---- Information given

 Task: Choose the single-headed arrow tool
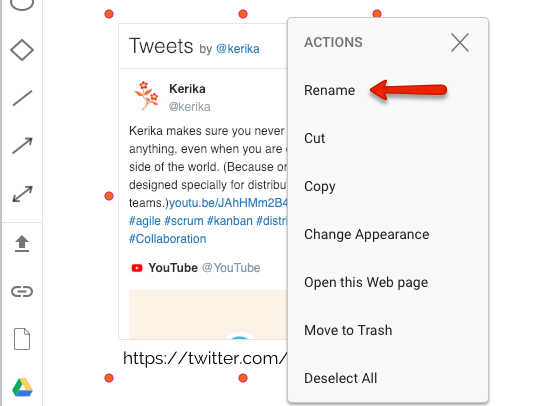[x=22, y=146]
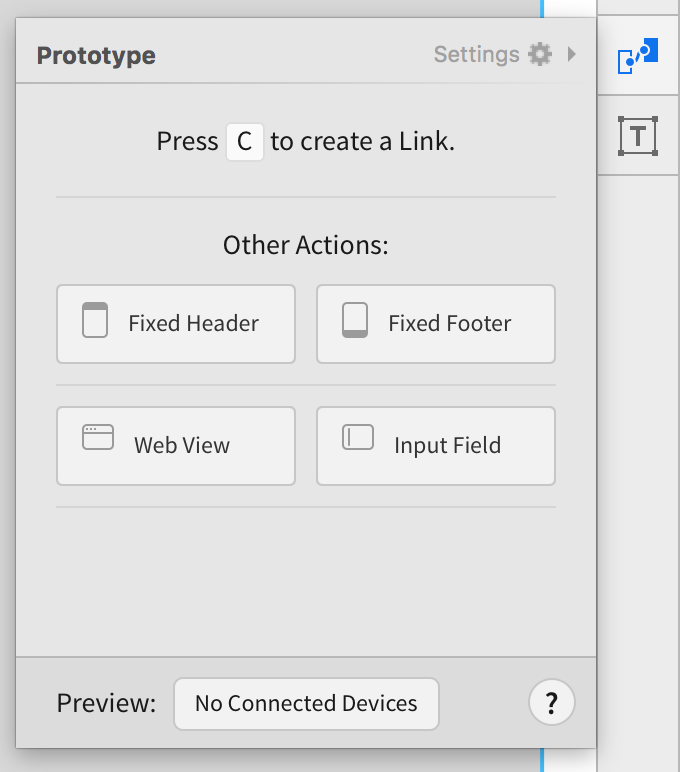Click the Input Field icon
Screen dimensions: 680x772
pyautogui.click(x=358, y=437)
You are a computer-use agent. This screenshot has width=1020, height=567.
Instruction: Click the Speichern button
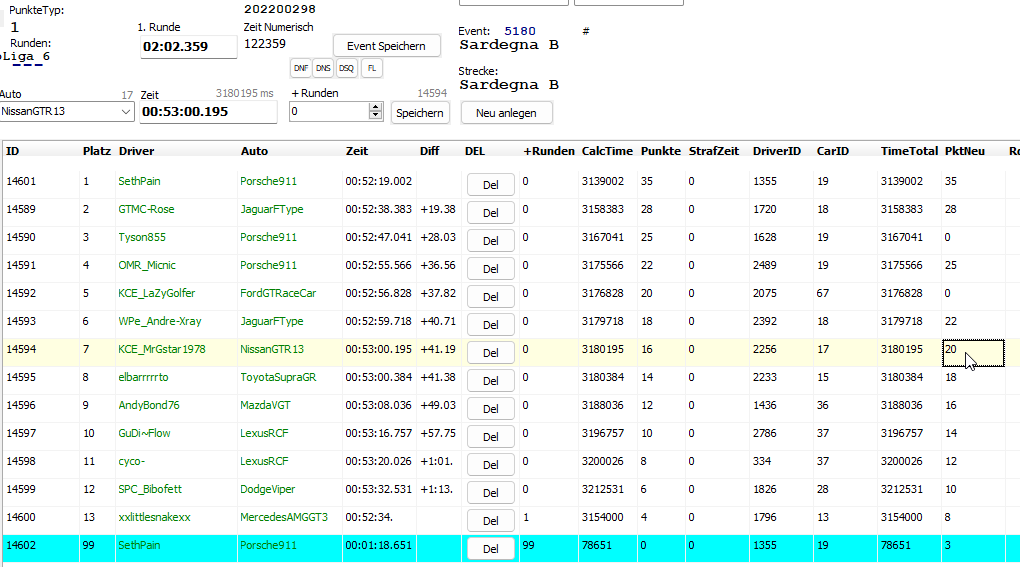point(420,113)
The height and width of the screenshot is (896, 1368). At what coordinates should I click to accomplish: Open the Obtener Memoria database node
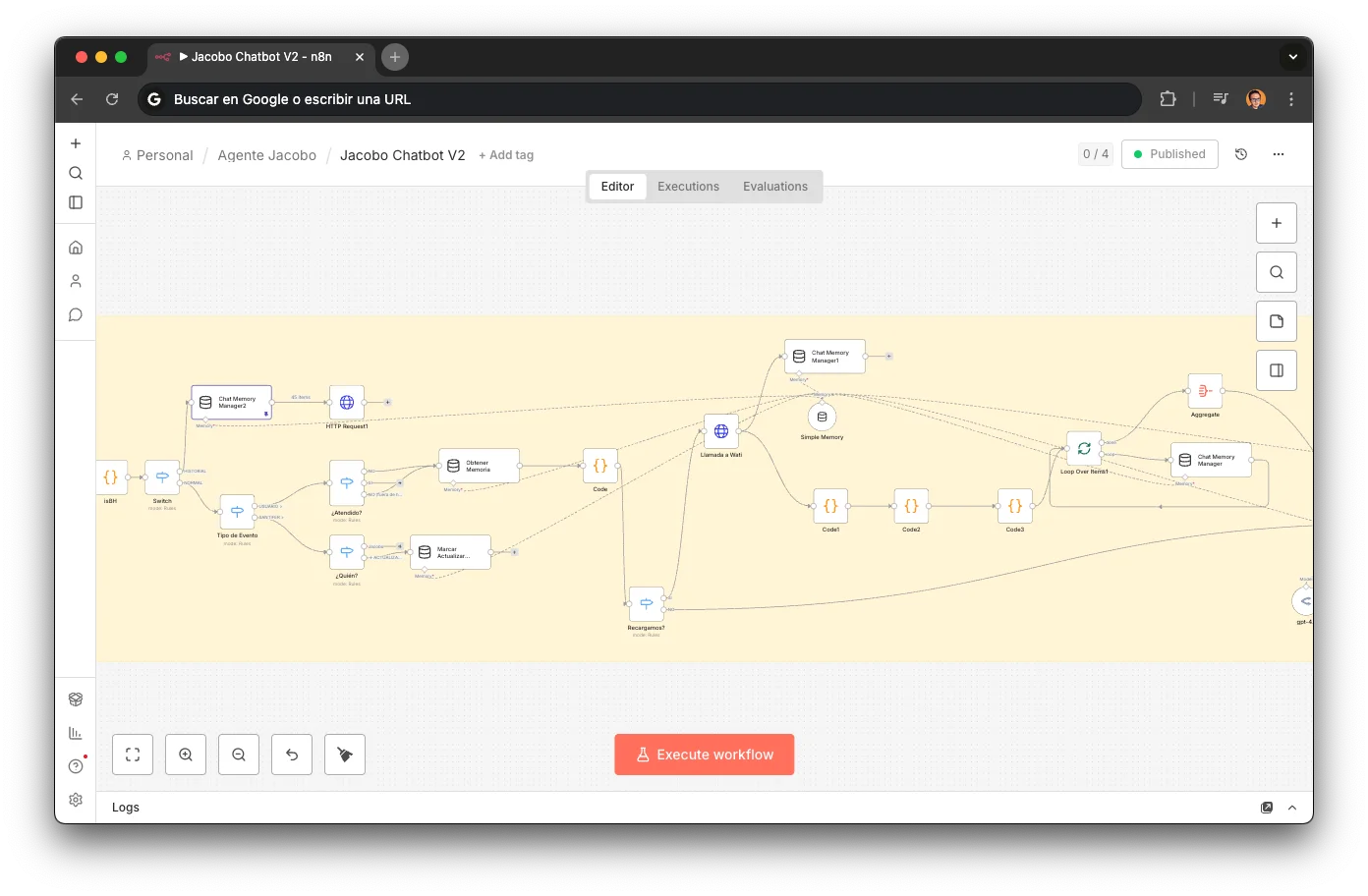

--------

Produce an exact copy of each line of data, skipping embedded images.

 Task: Choose the single-headed arrow tool
[x=22, y=146]
Click the Input Field icon
Screen dimensions: 680x772
pyautogui.click(x=358, y=437)
You are a computer-use agent. This screenshot has width=1020, height=567.
Instruction: Click the Speichern button
point(420,113)
The height and width of the screenshot is (896, 1368). At what coordinates should I click to accomplish: Open the Obtener Memoria database node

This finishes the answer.